Goal of the exercise
Return, word for word, the lines of the listing below from the one with "Image resolution: width=800" through the one with "Select the AAC, 48000 Hz, 2.0 value", and no other lines.
────────────────────
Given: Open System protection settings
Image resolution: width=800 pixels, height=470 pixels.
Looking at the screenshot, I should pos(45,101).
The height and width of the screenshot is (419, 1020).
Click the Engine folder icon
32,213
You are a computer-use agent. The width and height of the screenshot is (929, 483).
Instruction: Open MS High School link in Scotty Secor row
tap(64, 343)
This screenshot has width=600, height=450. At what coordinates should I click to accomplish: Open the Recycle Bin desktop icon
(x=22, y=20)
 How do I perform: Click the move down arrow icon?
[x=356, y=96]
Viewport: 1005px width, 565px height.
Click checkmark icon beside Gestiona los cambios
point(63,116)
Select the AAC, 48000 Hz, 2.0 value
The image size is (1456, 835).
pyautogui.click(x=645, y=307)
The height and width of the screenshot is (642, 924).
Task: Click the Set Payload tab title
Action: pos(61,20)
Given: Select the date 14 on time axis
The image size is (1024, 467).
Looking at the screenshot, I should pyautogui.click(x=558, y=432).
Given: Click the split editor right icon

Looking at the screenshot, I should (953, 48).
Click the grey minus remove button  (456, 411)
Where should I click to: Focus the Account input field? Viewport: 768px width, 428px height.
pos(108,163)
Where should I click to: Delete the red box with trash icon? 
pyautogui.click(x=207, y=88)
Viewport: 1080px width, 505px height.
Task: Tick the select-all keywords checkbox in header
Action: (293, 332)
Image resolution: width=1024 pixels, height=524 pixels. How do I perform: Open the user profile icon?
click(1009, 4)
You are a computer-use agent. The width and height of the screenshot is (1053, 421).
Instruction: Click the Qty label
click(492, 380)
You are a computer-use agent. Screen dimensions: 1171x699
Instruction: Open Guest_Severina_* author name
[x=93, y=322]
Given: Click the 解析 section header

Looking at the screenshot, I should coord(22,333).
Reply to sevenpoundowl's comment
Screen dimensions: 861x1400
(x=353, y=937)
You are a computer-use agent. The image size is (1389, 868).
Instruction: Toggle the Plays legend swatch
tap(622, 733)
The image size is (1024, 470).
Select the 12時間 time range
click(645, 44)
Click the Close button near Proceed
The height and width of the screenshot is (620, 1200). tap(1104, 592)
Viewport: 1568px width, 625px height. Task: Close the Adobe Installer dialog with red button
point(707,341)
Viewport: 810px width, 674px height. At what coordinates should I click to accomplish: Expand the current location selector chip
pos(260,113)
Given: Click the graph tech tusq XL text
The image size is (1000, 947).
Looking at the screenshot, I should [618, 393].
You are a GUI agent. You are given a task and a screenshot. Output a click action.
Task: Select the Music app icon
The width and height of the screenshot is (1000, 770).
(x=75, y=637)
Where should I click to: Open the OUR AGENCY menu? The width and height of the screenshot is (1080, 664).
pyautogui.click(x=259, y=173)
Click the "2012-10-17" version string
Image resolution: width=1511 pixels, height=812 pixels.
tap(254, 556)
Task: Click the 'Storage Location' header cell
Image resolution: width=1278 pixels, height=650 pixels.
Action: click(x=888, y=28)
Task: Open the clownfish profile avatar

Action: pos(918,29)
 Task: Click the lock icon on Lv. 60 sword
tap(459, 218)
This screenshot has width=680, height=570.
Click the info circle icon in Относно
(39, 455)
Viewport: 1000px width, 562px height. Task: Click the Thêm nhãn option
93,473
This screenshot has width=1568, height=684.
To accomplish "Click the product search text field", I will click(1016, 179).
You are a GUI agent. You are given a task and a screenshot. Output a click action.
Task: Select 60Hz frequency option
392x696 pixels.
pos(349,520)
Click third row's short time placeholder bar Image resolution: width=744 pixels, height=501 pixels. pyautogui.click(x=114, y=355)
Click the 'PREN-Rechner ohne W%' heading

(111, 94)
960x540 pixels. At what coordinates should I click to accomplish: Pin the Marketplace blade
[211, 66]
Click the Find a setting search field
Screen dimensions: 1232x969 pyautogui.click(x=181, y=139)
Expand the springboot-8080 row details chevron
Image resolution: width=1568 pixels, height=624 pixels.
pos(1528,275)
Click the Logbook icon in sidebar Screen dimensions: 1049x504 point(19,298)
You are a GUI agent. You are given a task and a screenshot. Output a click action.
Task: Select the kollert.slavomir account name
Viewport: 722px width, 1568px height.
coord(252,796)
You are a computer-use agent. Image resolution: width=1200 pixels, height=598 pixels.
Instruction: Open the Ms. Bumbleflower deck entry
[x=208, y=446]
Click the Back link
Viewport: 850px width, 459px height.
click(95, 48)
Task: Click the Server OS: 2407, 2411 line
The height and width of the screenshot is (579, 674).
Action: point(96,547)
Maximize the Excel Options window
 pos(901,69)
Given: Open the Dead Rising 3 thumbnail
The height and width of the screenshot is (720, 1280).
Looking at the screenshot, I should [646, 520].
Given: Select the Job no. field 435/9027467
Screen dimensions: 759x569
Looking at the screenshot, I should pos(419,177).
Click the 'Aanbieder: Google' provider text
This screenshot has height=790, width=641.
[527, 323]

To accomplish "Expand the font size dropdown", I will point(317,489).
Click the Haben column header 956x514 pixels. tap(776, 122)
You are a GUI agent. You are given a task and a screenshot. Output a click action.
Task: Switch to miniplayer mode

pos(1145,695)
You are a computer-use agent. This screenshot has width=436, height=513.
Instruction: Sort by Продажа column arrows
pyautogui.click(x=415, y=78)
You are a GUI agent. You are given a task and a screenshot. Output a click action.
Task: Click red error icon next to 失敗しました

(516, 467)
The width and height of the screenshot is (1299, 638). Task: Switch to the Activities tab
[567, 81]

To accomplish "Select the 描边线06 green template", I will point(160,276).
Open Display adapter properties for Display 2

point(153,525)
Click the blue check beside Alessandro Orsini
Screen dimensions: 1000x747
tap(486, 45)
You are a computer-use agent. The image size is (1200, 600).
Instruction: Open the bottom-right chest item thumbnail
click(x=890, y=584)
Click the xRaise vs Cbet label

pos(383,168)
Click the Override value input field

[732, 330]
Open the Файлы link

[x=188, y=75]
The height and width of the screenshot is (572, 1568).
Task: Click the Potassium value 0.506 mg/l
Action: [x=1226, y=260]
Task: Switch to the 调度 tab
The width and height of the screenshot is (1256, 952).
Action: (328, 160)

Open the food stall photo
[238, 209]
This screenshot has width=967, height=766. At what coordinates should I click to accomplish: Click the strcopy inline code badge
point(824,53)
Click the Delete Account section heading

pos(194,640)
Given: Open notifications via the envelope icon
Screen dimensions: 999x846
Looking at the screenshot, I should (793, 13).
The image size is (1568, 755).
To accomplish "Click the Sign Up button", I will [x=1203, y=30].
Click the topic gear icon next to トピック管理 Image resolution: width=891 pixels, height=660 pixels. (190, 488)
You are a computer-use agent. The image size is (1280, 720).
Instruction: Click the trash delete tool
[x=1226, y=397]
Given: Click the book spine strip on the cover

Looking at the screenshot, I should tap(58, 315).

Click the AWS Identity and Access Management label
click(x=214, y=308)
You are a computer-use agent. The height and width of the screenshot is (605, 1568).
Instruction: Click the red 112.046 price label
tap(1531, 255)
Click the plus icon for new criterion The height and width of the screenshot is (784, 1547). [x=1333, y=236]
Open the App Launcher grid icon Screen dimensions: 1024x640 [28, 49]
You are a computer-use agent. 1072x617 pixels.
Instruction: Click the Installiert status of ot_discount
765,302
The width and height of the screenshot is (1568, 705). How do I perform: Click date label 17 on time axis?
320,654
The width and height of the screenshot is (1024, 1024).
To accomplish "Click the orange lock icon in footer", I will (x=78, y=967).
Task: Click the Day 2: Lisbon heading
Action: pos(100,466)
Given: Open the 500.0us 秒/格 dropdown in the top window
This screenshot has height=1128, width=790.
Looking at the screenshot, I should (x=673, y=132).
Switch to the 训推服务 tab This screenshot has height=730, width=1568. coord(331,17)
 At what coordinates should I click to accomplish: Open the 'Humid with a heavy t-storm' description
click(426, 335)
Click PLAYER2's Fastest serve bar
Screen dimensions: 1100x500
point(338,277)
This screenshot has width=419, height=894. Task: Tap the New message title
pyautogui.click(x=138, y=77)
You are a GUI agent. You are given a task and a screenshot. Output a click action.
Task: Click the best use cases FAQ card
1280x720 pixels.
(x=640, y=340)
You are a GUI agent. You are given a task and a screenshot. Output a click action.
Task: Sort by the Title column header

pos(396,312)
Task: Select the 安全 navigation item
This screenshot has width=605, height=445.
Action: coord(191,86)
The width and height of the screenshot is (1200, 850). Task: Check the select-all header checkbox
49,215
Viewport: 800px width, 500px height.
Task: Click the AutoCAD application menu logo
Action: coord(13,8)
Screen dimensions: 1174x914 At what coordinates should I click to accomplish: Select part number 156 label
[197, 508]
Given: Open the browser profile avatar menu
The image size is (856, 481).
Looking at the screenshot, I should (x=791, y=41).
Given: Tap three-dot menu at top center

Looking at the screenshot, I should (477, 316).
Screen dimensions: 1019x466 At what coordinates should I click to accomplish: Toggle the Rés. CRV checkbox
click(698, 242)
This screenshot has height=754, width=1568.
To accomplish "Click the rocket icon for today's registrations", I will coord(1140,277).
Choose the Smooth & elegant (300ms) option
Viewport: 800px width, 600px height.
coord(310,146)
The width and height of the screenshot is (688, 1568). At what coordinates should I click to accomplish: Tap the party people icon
────────────────────
Exercise result
Image resolution: width=800 pixels, height=470 pixels.
Looking at the screenshot, I should pos(45,101).
The height and width of the screenshot is (419, 1020).
Click the Engine folder icon
32,213
You are a computer-use agent. The width and height of the screenshot is (929, 483).
Instruction: Open MS High School link in Scotty Secor row
tap(64, 343)
This screenshot has width=600, height=450. At what coordinates should I click to accomplish: Open the Recycle Bin desktop icon
(x=22, y=20)
 How do I perform: Click the move down arrow icon?
[x=356, y=96]
Viewport: 1005px width, 565px height.
Click checkmark icon beside Gestiona los cambios
point(63,116)
Select the AAC, 48000 Hz, 2.0 value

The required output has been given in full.